Depuis que les éditions Penguin ont lancé cette nouvelle série (« Inspector Maigret », ndlr), j’espère que oui! Avant, non, plus tellement… Presque tout Simenon avait été traduit entre les années 1930 et les années 1980, mais la plupart de ces traductions étaient épuisées et plus ou moins introuvables.

Avant le come back récent de Maigret à la télévision britannique (un Maigret étonnamment incarné par Rowan Atkinson, mieux connu sous les traits de Mr. Bean), l’Anglais moyen n’avait-il pas oublié le plus célèbre commissaire du Quai des Orfèvres, si cher à Simenon?
Peut-être pas l’Anglais d’âge mûr, qui se souvenait encore de la série « Maigret » avec Michael Gambon, dans les années 1990. Mais en général, oui, Maigret était un peu oublié.


Pour quelles raisons un éditeur de l’importance de Penguin décide-t-il un beau jour de publier à nouveau une série de « Maigret »?

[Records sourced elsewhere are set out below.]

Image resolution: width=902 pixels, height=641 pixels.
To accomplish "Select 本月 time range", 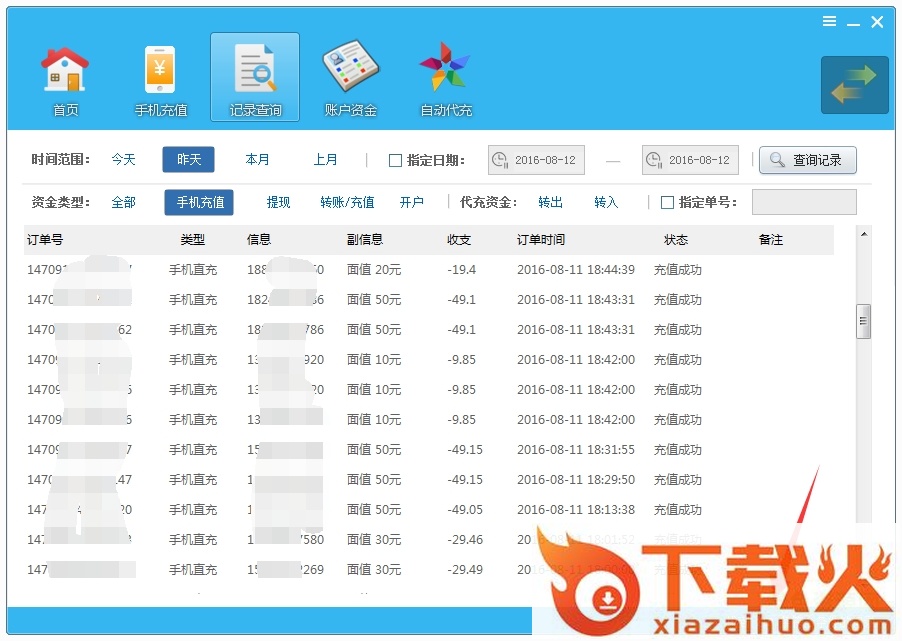I will (x=258, y=159).
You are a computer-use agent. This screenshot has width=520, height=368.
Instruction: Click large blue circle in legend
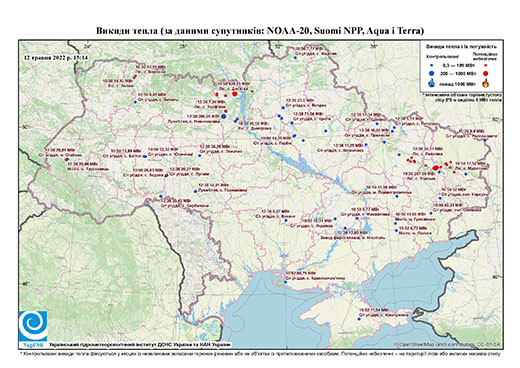click(432, 73)
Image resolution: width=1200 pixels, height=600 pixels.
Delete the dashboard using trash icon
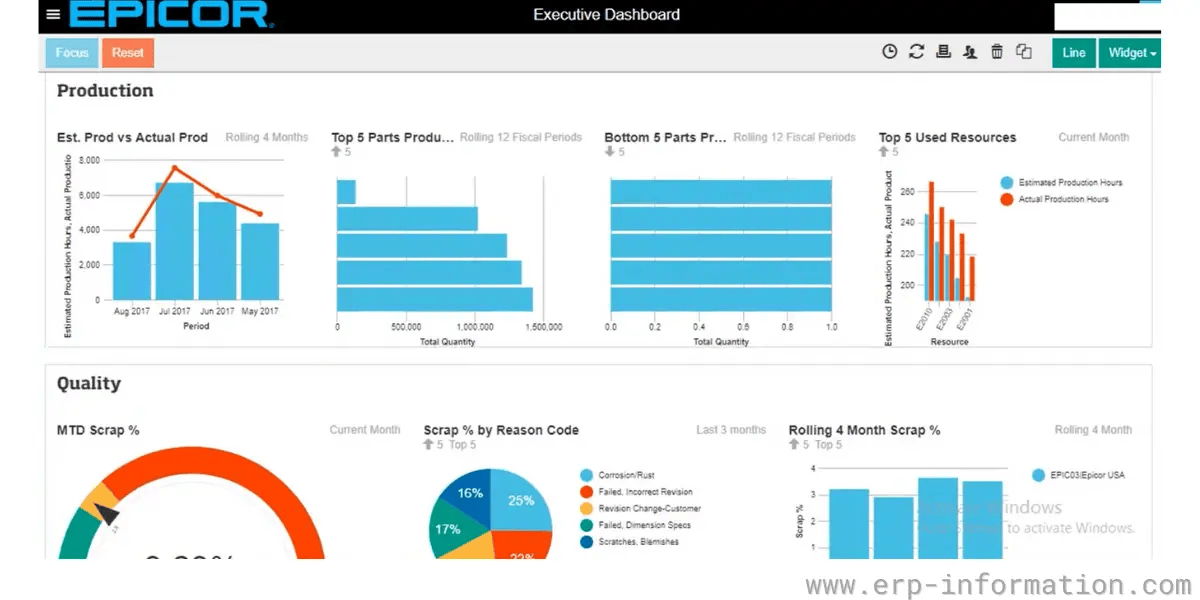(x=997, y=51)
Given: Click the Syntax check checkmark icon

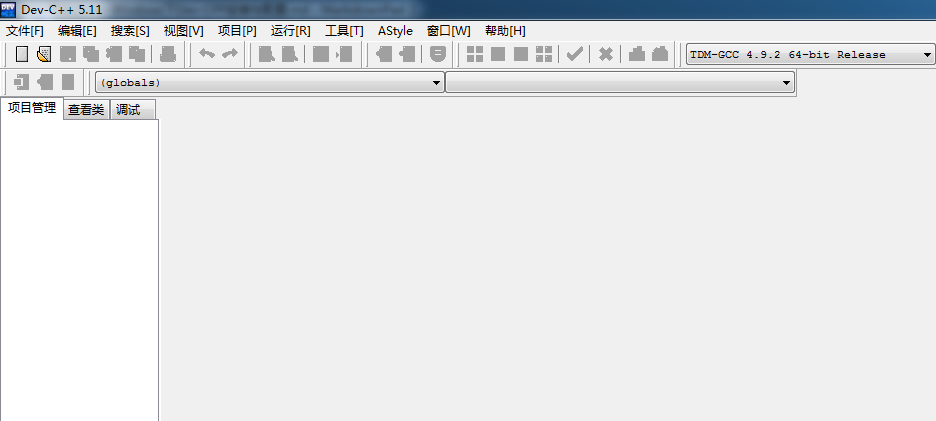Looking at the screenshot, I should [574, 54].
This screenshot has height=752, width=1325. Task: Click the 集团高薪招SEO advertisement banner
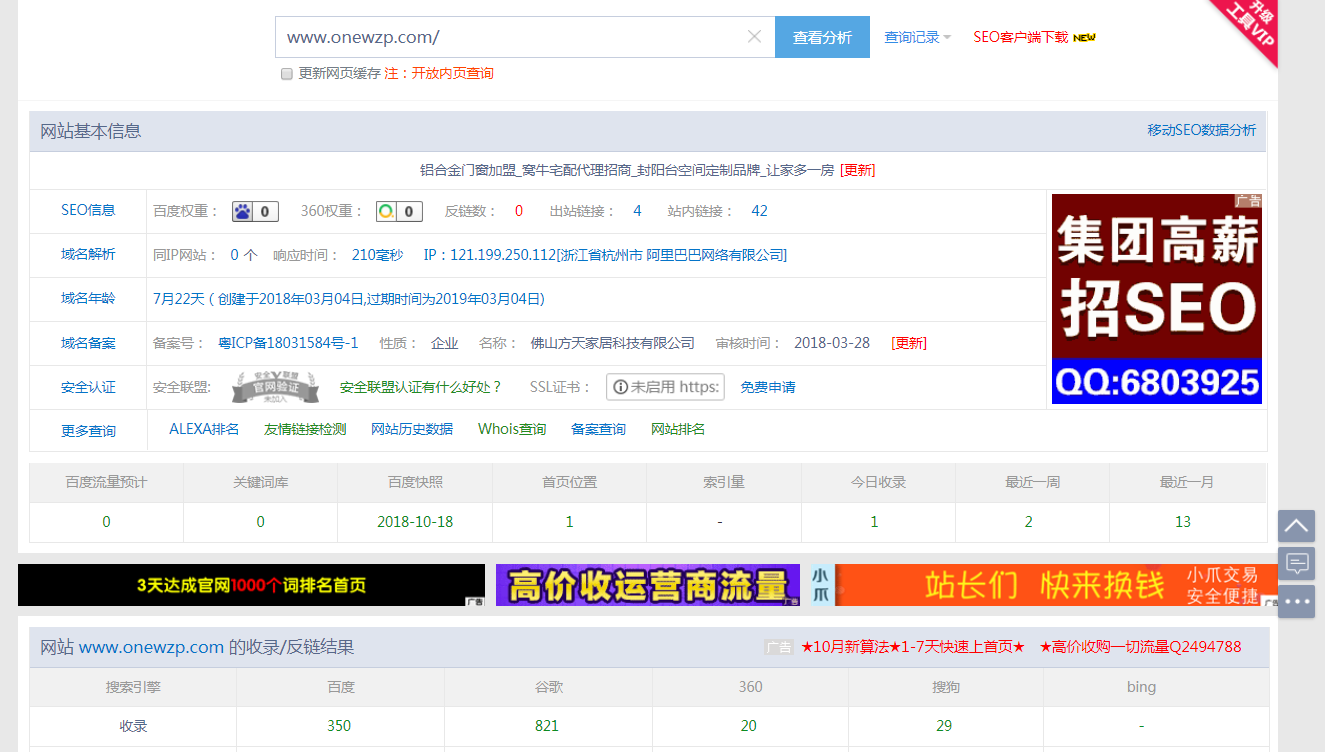pyautogui.click(x=1156, y=299)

Cela, il faudrait le demander aux responsables de Penguin... Très concrètement, je crois qu’il y a eu un transfert des droits à une nouvelle société. Et il y a eu aussi une nouvelle impulsion donnée par John Simenon, le deuxième fils de Georges, qui y a sans aucun doute été pour quelque chose. Mais je ne connais pas les détails des secrets éditoriaux…


Quelle est l’ampleur de la mission de traduction qui vous a été confiée par votre éditeur?


Tout d’abord on m’a demandé de traduire deux « Maigret »: Les caves du Majestic et La maison du juge. Je suppose que ces traductions ont plu, puisqu’ensuite j’ai traduit onze autres « Maigret » ainsi que deux « romans durs »: La neige était sale et Chez Krull.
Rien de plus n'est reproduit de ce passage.